Assigned task: Produce the lines from the one containing "1415x747 pixels. How" through the end of the material exactly as they appear, both ends included, and leave the pictures out.

Records for this task:

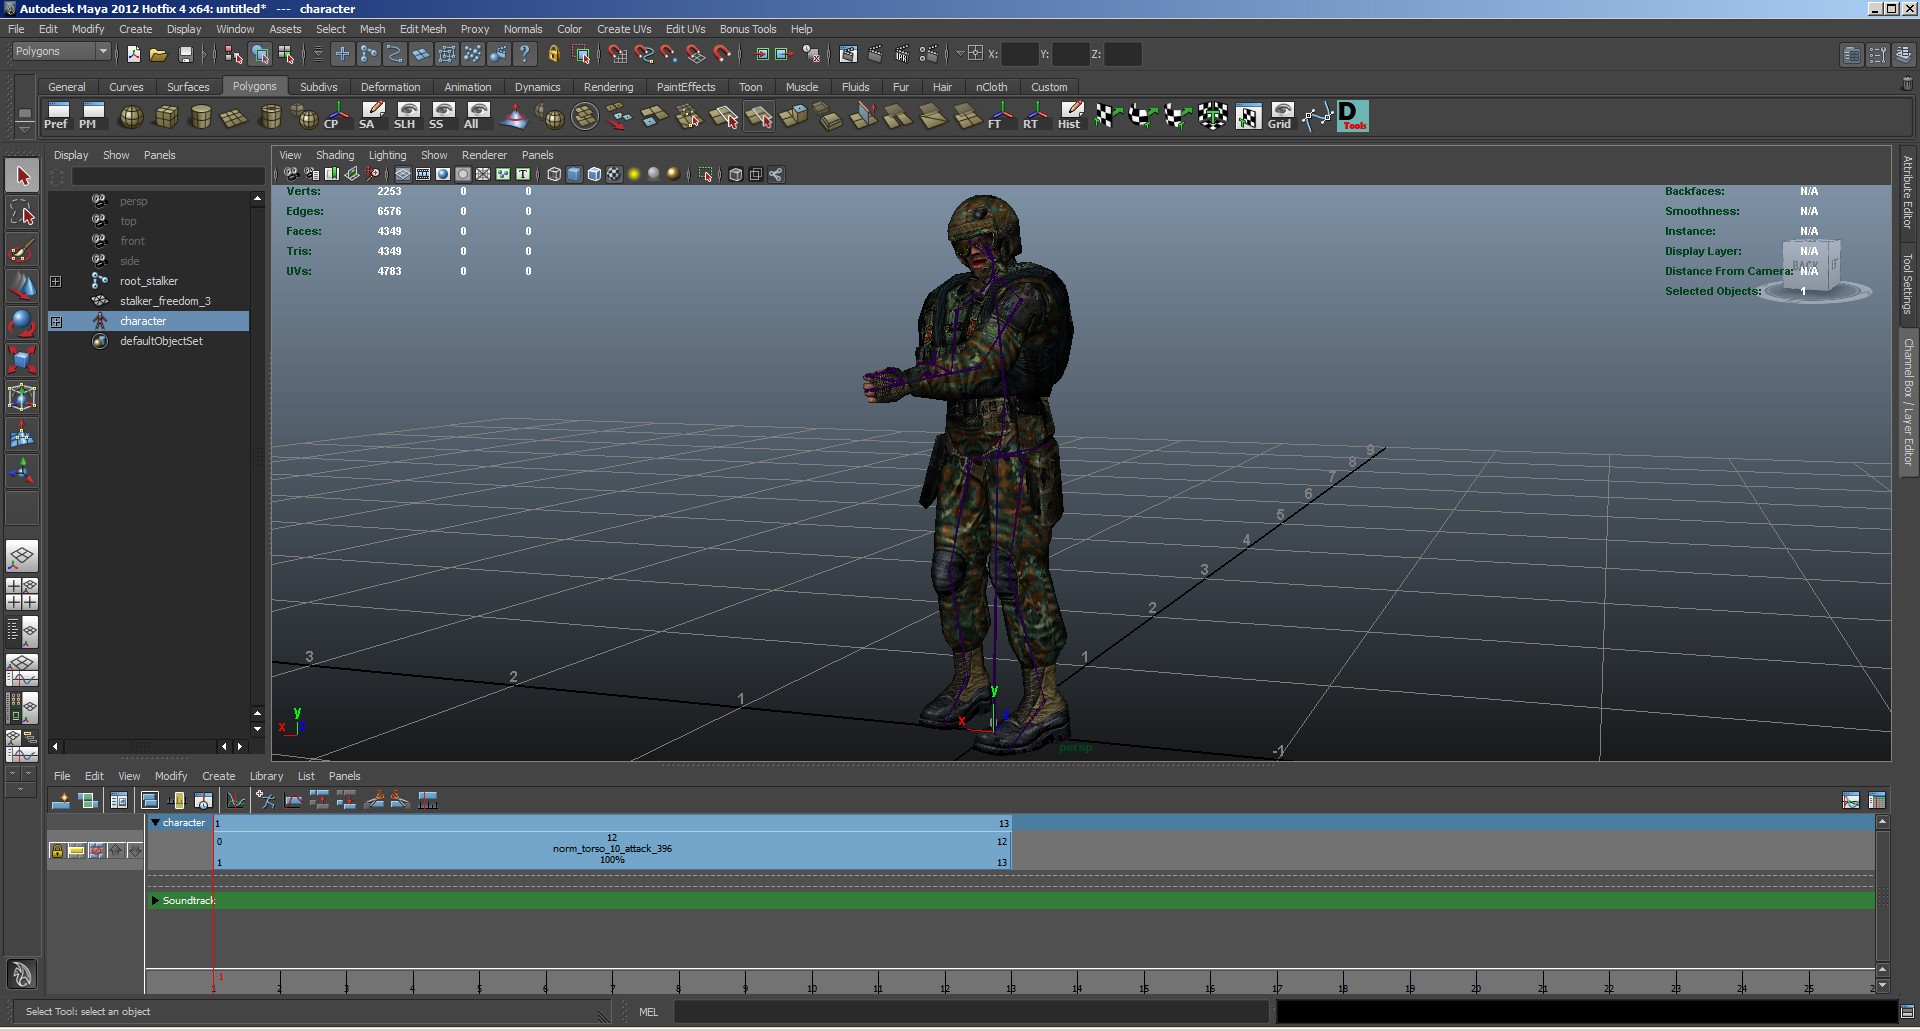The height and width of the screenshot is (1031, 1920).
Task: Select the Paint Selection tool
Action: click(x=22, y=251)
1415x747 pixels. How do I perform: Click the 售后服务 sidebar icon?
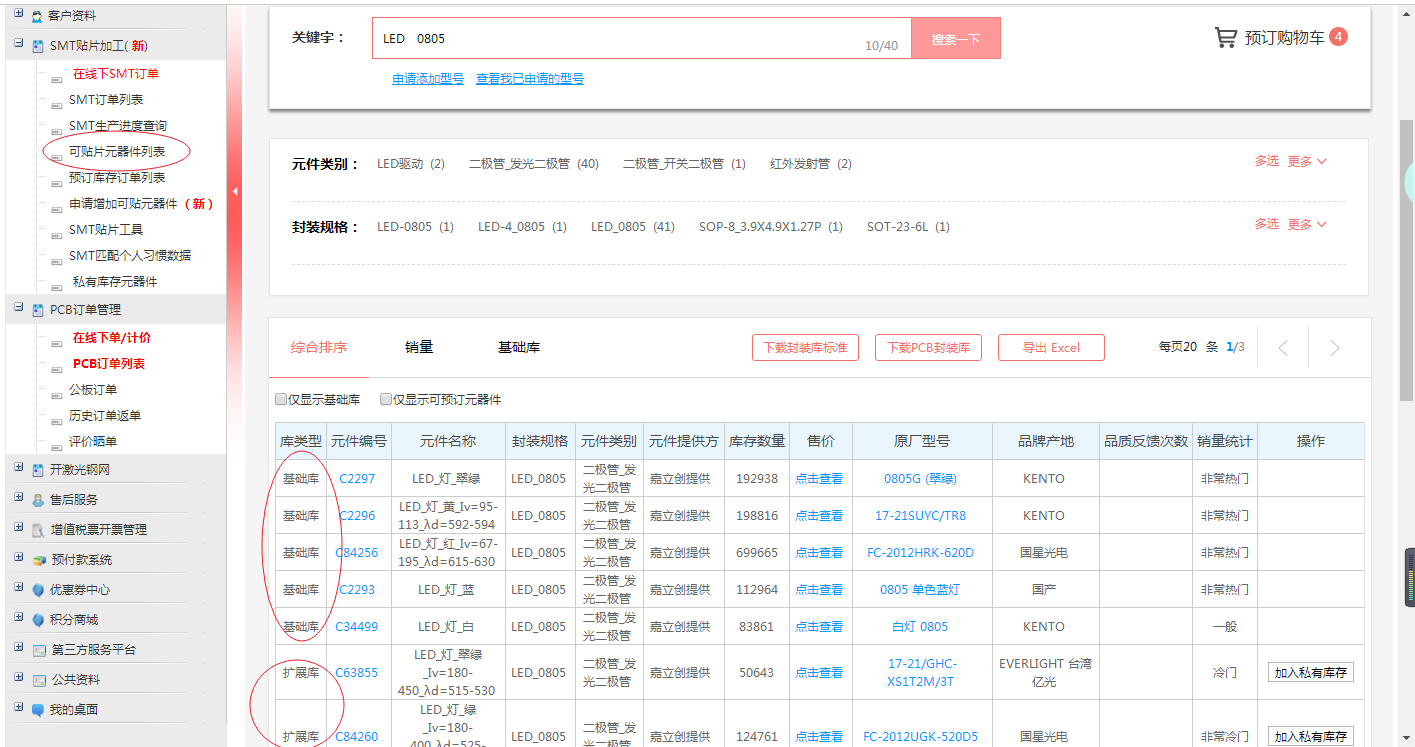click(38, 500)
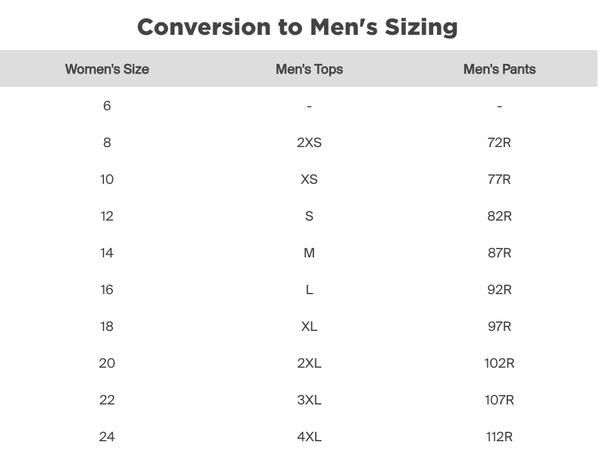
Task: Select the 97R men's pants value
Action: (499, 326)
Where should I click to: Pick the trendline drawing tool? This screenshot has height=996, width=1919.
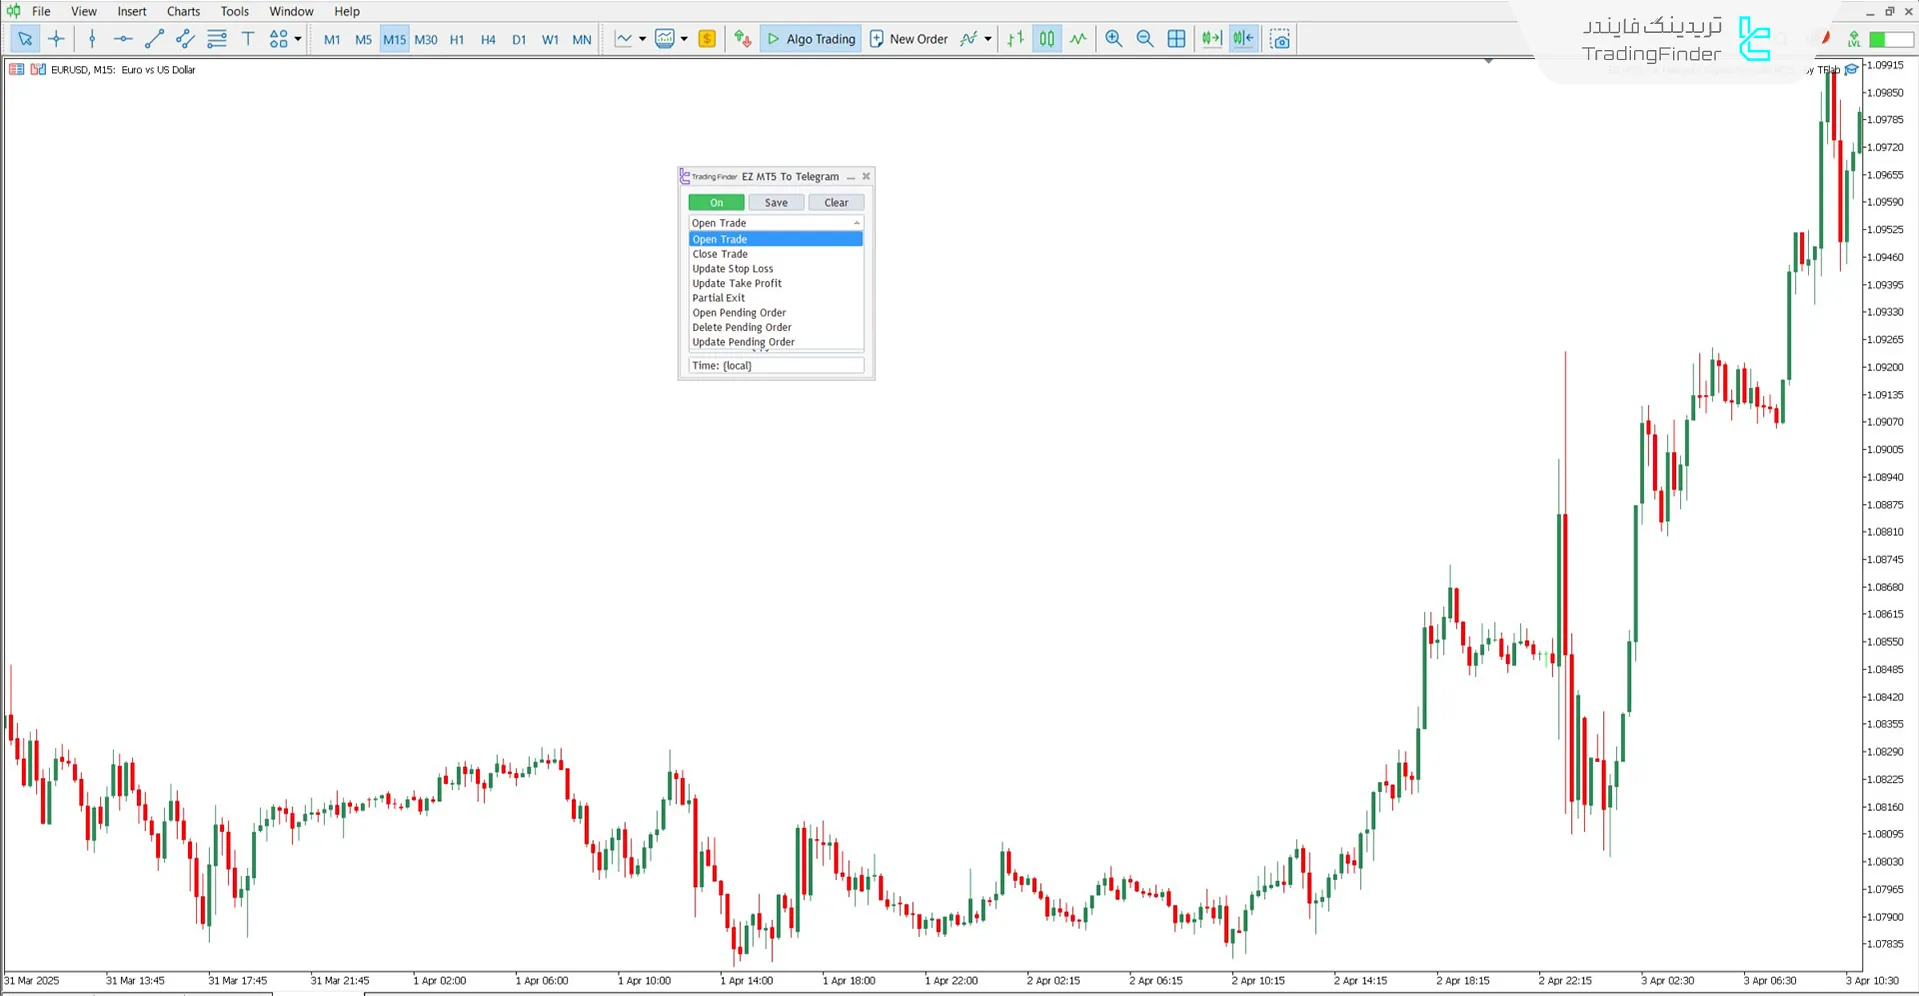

Your solution:
1415x747 pixels. How do I perform: Click the 售后服务 sidebar icon?
click(38, 500)
Task: Select the 97R men's pants value
Action: (499, 326)
Where should I click to: Pick the trendline drawing tool? This screenshot has height=996, width=1919.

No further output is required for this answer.